Assignment:
At the line with "Kabul Et (637, 2554)", start repeating the data, and continue line by line through the final line, exactly.

Saved entries:
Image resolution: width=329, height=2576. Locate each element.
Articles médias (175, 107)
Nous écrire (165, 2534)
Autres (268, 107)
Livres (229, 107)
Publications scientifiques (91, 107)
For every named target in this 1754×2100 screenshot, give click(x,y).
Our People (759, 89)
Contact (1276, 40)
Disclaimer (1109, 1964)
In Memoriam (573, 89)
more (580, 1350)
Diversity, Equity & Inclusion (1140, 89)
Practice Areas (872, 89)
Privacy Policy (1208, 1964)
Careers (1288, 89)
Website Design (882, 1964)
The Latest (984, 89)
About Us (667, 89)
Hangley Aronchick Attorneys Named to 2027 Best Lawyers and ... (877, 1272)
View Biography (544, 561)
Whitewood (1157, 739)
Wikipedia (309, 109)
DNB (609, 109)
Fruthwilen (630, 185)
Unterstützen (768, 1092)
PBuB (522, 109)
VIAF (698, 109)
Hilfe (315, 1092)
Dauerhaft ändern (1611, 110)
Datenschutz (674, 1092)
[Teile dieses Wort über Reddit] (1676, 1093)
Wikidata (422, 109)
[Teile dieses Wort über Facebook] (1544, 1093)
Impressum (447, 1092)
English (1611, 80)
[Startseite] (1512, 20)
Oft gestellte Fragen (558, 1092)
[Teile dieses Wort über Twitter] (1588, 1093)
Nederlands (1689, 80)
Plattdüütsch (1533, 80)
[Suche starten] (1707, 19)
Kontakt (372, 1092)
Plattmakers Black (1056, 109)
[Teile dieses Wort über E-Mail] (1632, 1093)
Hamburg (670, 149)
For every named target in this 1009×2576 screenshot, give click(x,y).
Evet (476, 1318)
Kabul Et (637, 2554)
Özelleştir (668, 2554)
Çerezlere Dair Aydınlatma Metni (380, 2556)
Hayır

Expected answer:
Kabul Et (637, 2554)
Özelleştir (668, 2554)
Çerezlere Dair Aydınlatma Metni (380, 2556)
Hayır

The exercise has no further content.